YouTube has integrated such a feature into their player - when you hover of the timeline, scrubbing along the seek fader, a small popup comes up and gives you a glimpse into a video at a certain offset. Well, that's YouTube...
In a desktop environment some NLE applications extract video timelines. And in non webapp-based video sharing the Media Player Classic has gathered some fame for offering the compilation of a simple storyboard thumbnailing.
But when it comes to long videos with long scenes, extracting a thumbnail every x seconds
doesn't make a lot of sense as many images simply contain stuff slightly different as in the
frame before. When a human observer would segment such a video, s/he would certainly segment it along editorial cuts, or scene changes.
The good news now are that we can employ automated tools to do just that. Ffmpeg (avconv) has all the stuff we need in its libavfilter library to extract still images from a video not every x
seconds but every time the video image significantly changes (what more or less equals a scene change). This magic is commonly known as scene change detection.

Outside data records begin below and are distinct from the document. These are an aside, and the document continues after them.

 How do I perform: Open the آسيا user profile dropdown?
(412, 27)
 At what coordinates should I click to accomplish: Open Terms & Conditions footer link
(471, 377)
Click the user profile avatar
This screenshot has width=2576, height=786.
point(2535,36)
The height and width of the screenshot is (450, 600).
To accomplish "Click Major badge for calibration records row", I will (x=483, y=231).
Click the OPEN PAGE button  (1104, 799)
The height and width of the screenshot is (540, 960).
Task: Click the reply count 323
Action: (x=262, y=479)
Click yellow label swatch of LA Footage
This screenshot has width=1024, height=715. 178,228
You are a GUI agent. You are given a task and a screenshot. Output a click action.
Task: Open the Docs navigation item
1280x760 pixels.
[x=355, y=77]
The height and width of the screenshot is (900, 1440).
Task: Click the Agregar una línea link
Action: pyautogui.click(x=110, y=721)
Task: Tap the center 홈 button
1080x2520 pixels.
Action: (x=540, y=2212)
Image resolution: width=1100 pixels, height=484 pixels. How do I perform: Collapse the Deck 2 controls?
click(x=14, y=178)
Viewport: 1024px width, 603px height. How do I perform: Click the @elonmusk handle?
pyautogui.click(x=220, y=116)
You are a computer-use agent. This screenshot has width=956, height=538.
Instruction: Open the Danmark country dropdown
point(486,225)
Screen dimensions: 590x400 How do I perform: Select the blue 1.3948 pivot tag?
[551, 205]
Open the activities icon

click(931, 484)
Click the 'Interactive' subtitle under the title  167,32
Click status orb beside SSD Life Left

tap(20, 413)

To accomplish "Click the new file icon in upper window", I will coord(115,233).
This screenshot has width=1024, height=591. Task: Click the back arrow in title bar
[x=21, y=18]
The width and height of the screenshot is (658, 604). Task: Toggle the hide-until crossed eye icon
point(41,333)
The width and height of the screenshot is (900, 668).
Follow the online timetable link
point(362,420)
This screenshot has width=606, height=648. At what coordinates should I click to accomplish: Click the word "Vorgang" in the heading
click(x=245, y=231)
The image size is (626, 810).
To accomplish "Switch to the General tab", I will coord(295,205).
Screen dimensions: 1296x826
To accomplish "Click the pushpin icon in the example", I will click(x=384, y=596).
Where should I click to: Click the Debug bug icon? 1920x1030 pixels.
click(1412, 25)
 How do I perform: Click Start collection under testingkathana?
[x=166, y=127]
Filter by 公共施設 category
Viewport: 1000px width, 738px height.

One approach is to let the video codec do the hard work. Most codecs employ a "key frame" identification technique, that means "this frame is a new scene" (I-frame) and subsequent images change only slightly from that "master frame" and so the codec can store the difference only (B-Frames) instead of full frames.
Now, in ffmpeg Stefano Sabatini's select filter goes through the video and triggers a save of the respective frame only when it encounters an I-Frame / key-frame (probably the beginning of a new scene)
ffmpeg -vf "select='eq(pict_type,I)'" -i somevideo.mp4 -vsync 0 -f image2 /tmp/thumbnails-%02d.jpg
This approach works, but isn't perfect. That why Clément Boesch added scene, a scene detection subfilter for select. If your build of ffmpeg has this code, you can call it like this:
ffmpeg -vf "-vf select='gt(scene\,0.9)'" -i somevideo.mp4 -vsync 0 -f image2 /tmp/thumbnails-%02d.jpg
In case your ffmpeg/avconv complains about "Undefined constant or missing '(' in 'scene'" you probably don't have the scene detection code in your compile of libavfilter/vf_select.c.
If ffmpeg/avconv complains about ""Missing ')' or too many args in ..." you probably used the examples from the docs, with an escaped comma, no surrounding quotes etc. Make sure that you include the whole "filtergraph" in quotes, like -vf "<filters>" where <filters> has our "select=..." stuff, including single quotes.